Failed to respond to 'Shutdown Proceed' in time, got error RPCErr:1:RPC ran for more than set timeout (5000 ms) and will now be marked with an error.
[W tensorpipe_agent.cpp:687] RPC agent for worker2 encountered error when sending outgoing     request #92 to master: ETIMEDOUT: connection timed out
<above line many times>
Process Process-1:
[W tensorpipe_agent.cpp:545] RPC agent for worker2 encountered error when reading incoming             request from master: ECONNRESET: connection reset by peer (this is expected to happen during shutdown)

EDIT:

StackTrace:

Process Process-1:
Traceback (most recent call last):
  File "/home/user/anaconda3/envs/pytorch2/lib/python3.7/multiprocessing/process.py", line 297, in _bootstrap
    self.run()
  File "/home/user/anaconda3/envs/pytorch2/lib/python3.7/multiprocessing/process.py", line 99, in run
    self._target(*self._args, **self._kwargs)
  File "main.py", line 70, in workers_init_rpc
    rpc.shutdown()
  File "/home/user/anaconda3/envs/pytorch2/lib/python3.7/site-packages/torch/distributed/rpc/api.py", line 78, in wrapper
    return func(*args, **kwargs)
  File "/home/user/anaconda3/envs/pytorch2/lib/python3.7/site-packages/torch/distributed/rpc/api.py", line 284, in shutdown
    _get_current_rpc_agent().join()
RuntimeError: [/opt/conda/conda-bld/pytorch_1607370156314/work/third_party/gloo/gloo/transport/tcp/pair.cc:575] Connection closed by peer [192.168.13.205]:28380

Init RPC code:

def workers_init_rpc(rank, world_size, options):
    # options = rpc.ProcessGroupRpcBackendOptions(num_send_recv_threads=128,
    #                                         rpc_timeout=0,
    #                                         init_method="tcp://192.168.13.46:2222" )
    print(f'Rank {rank}: Proceed to init rpc')
    rpc.init_rpc(
        f"worker{rank}",
        rank=rank,
        world_size=world_size,
        rpc_backend_options=options
    )
    print(f'Rank: {rank}, rpc init done')

    if rank == 0:
        print('Proceed to run_master')
        run_master()

    # block until all rpcs finish
    rpc.shutdown()


if __name__=="__main__":
    world_size = 3
    processes = []
    options = rpc.TensorPipeRpcBackendOptions(num_worker_threads=128, rpc_timeout = 10*60)
    rank = int(sys.argv[1])
    p = mp.Process(target=workers_init_rpc, args=(rank, world_size, options))
    p.start()
    processes.append(p)
    # mp.spawn(run_worker, args=(world_size,), nprocs=world_size, join=True)
    for p in processes:
        p.join()

I have tried to increase rpc_timeout parameter in TensorPipeRpcBackendOptions. But it’s not working. How should I keep the connection ON for longer time durations?

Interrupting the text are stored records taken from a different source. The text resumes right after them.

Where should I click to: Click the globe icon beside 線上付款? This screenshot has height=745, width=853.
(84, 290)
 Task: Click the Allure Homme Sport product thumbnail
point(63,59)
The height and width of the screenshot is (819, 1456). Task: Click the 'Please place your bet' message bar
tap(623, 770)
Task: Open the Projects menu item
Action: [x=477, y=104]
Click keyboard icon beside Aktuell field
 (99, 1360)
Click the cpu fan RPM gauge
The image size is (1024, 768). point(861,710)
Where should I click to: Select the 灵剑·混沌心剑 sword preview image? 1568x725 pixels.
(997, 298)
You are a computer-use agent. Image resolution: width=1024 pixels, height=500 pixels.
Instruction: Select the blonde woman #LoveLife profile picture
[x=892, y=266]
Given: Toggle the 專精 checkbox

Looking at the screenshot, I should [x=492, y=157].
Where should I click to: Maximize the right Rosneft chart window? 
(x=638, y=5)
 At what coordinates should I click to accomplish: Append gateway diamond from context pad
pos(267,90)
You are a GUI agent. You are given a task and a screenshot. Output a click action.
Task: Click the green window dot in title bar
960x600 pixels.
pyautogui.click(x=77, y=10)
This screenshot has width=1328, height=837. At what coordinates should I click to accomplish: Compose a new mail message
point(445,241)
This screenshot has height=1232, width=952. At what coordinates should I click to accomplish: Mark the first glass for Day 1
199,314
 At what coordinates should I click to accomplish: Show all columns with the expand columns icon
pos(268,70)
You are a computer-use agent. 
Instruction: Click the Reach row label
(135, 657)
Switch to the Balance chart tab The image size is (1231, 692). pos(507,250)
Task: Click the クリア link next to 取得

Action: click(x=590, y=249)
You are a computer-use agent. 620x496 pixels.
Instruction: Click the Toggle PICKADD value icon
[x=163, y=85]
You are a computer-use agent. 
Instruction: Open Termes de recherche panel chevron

in default, after how long the backward timed out? when you increased rpc_timeout to a very large value, how long did the backward time out?

I set rpc_timeout = 3600 (1 hr) and it ran for around 2 mins 11 seconds (after rpc_init) then timed out.

I also got following (After rpc_init) on the workers that I forgot to mention in my question,

Failed to respond to 'Shutdown Proceed' in time, got error RPCErr:1:RPC ran for more than set timeout (5000 ms) and will now be marked with an error.

This gets printed before the response (for workers) I have shown in my question.

To be specific like you asked, dist_autograd timed out in around 58 seconds. I put a timestamp before dist_autograd.backward(context_id, [losses]) then calculated the duration when it threw ETIMEDOUT error.

@Yanli_Zhao I have made a small edit (in stacktrace of workers) in the question please take a look.

Thanks for reporting this @matrix! If possible, could you paste a small repro (i.e. that shows run_master) that results in this error? Would be great to post this to Issues · pytorch/pytorch · GitHub so we can determine if this is an actual bug.

Code to reproduce the error:

import sys
import torch.distributed.rpc as rpc
import torch
import time
import torch.multiprocessing as mp
import torch.distributed.autograd as dist_autograd
import torch.nn as nn
from torch.distributed.rpc import RRef
from torch.distributed.optim import DistributedOptimizer
from torch import optim

def _call_method(method, rref, *args, **kwargs):
    r"""
    a helper function to call a method on the given RRef
    """
    return method(rref.local_value(), *args, **kwargs)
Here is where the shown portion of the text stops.